Strange to say that although the government does not provide near enough of medicines, it will not permit us to spend our hospital fund for them, and we find it impossible to spend what we have on edibles, as they are not to be bought.

May 5.—I had quite a treat to-day— have been with a party, horseback riding, to the top of Lookout Mountain. I do not know how many feet its elevation is, but the road we took was four miles from the base. It is a made one, and many parts of it is cut out of solid rock; some portions are very narrow, and it made me quite nervous and giddy to look back.

 

“Now wound the path its dizzy ledge

Around a precipice’s ledge;

Sometimes in dizzy steps ascending,

Sometimes in narrow circuit bending,

Sometimes in platform broad extending,

Its varying circuit did combine.”

 

When we reached the summit, the view from it was really entrancing.

We sat on the Point of Rocks, which is the furtherest point of the mountain, under the shade of some magnificent trees. The scene presented below was one of the most beautiful pictures I ever beheld. The Tennessee River, with its various windings, made the plain beneath look like many islands, on which were

 

“Deep waving fields and pastures green,

With gentle slopes and groves between.”

 

We sat for some time in perfect silence; I was completely awed; I thought of our Savior when he preached his memorable “sermon on the mount.” I am afraid we have not profited much by it, or we would not be as we are now.
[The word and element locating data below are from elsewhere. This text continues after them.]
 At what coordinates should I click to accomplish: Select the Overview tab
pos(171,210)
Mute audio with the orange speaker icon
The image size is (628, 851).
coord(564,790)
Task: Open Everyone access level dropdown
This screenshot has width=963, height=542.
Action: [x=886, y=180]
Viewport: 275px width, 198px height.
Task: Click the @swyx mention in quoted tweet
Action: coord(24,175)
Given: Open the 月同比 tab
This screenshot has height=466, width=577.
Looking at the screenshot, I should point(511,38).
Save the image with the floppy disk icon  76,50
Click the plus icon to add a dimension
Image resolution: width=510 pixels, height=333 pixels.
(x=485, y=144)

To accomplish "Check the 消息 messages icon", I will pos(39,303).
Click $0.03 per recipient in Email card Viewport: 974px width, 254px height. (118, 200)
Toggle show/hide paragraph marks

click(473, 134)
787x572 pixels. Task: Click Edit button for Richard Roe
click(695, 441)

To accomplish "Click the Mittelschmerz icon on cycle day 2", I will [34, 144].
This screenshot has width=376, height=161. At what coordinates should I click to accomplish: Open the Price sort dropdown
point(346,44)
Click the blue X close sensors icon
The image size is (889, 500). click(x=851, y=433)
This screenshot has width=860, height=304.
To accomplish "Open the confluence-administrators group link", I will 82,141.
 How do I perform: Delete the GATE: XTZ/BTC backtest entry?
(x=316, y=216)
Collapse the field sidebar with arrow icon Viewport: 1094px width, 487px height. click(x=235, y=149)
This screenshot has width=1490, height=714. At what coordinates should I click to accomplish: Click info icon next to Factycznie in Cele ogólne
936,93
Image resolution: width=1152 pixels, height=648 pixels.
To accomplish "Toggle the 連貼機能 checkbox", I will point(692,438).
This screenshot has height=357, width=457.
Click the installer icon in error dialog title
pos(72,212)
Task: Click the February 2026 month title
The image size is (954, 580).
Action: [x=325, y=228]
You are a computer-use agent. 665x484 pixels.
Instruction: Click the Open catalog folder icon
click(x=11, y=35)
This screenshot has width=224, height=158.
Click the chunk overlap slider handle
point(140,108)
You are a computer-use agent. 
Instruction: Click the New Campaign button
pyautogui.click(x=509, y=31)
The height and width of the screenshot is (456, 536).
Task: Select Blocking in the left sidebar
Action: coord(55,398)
I am told that on a clear day, with a good glass, seven states can be seen from the top of this mountain.

As we came down, a Mr. Chandler, who was with us, took us to a natural stone bridge, which was about a hundred feet high. A very fine spring of water gushed from the side of the rocks forming this bridge, making a perfect waterfall. The whole scene was like fairy land. I do not think that Switzerland or Scotland has any finer scenes than we have here. Had this country only poets to sing her beauties, I have no doubt they would be as famous as any in the old world.